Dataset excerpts
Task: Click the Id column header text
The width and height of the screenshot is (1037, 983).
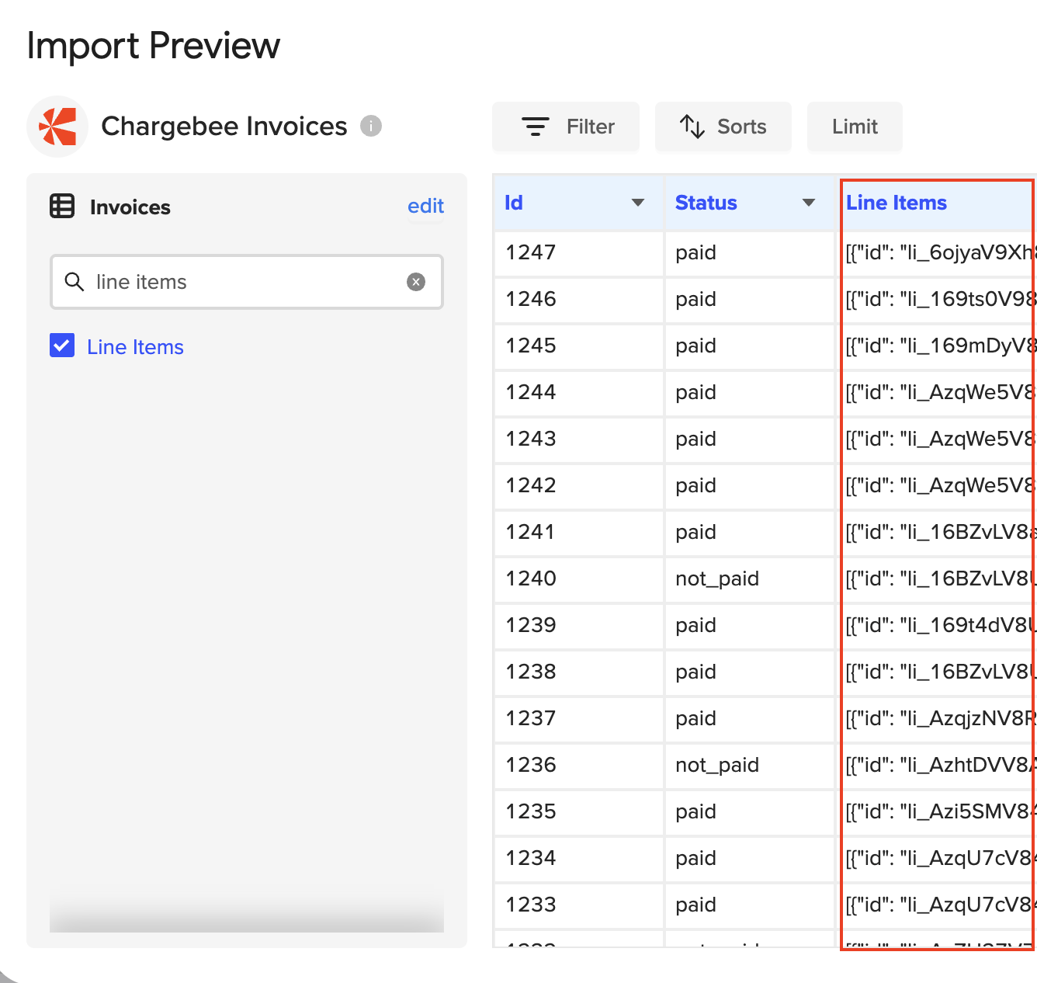Action: [x=514, y=203]
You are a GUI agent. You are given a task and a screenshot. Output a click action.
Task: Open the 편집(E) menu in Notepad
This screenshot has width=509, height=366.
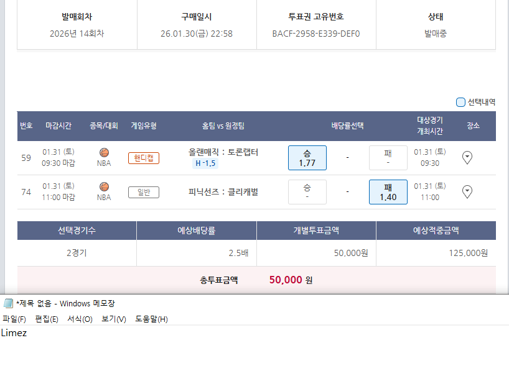(47, 319)
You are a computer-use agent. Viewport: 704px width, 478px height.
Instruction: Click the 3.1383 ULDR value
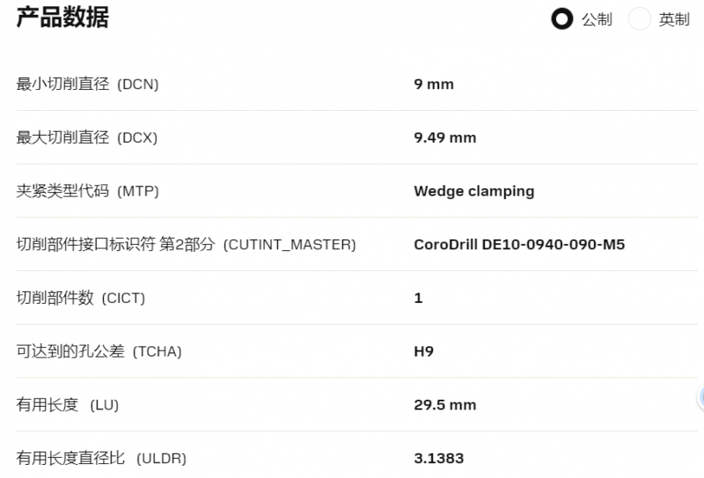438,459
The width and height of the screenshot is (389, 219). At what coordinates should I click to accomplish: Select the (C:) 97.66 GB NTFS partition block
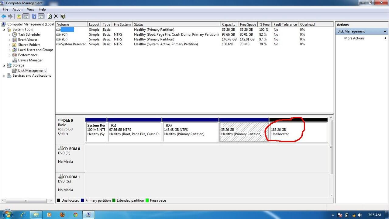(134, 132)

What you will do: Go through the records and report each line that contains "agent".

Written reply:
You are a GUI agent. You are given a task and a screenshot. Output a click action.
You are a computer-use agent. Viewport: 704px width, 478px height.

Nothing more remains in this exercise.